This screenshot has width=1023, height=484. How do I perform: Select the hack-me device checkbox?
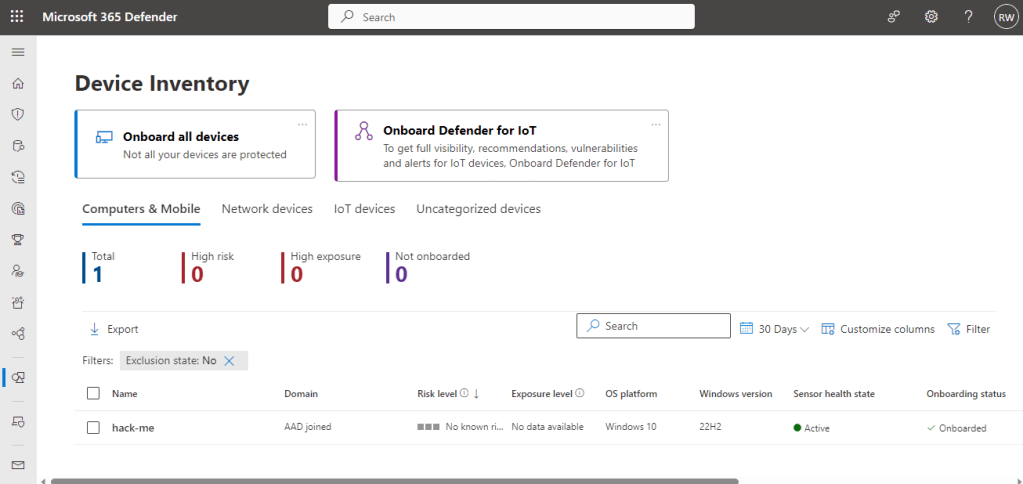click(x=93, y=428)
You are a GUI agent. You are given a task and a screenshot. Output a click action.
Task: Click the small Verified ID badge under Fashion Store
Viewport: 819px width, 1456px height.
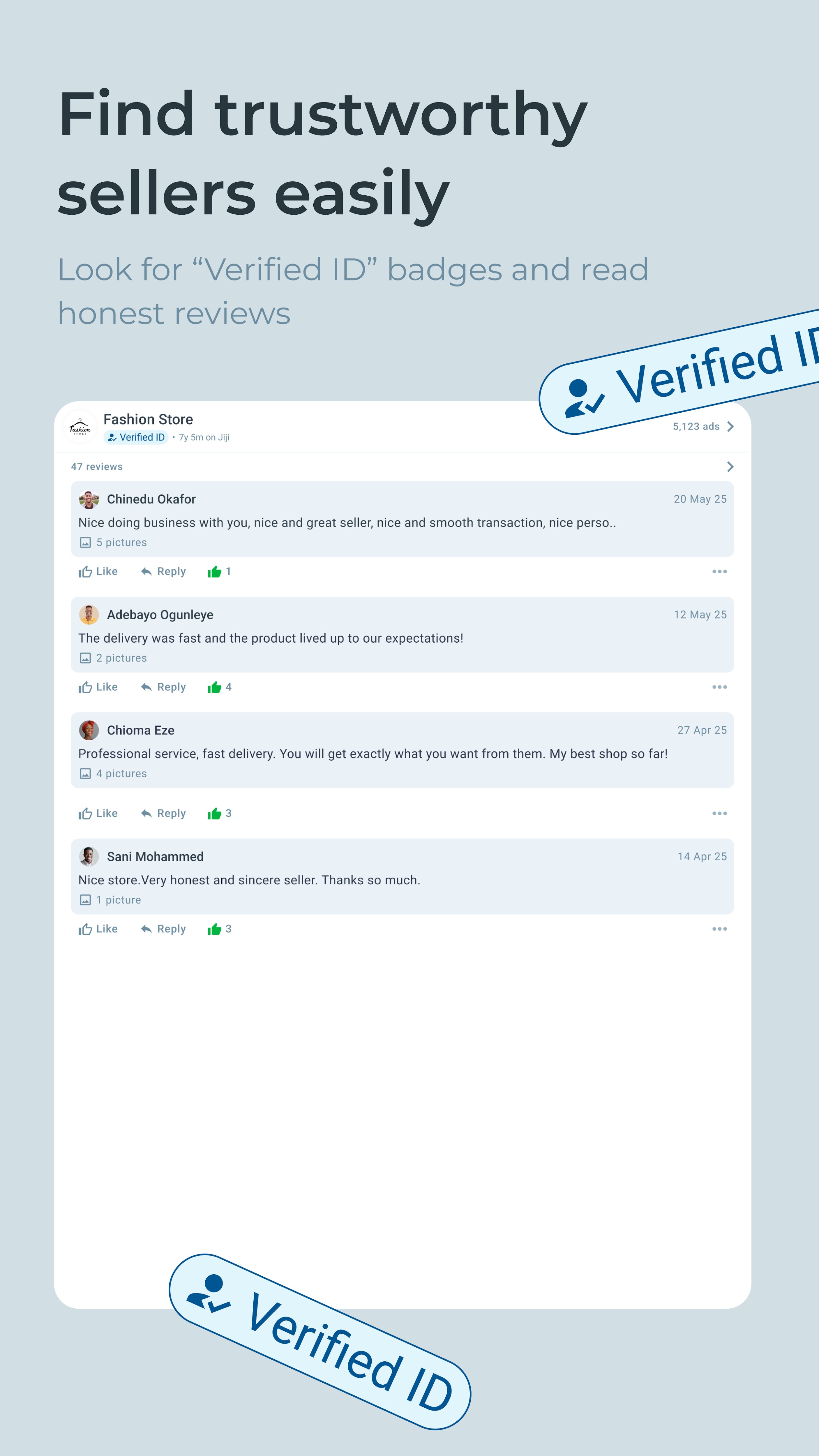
____________________
TASK OBJECTIVE
The answer is to be the lines from the line that contains "Task: Click the" through the last line of the material, retyped exactly, both included, with pictures left out, please.

RESPONSE TO THE TASK
Task: Click the small Verified ID badge under Fashion Store
Viewport: 819px width, 1456px height.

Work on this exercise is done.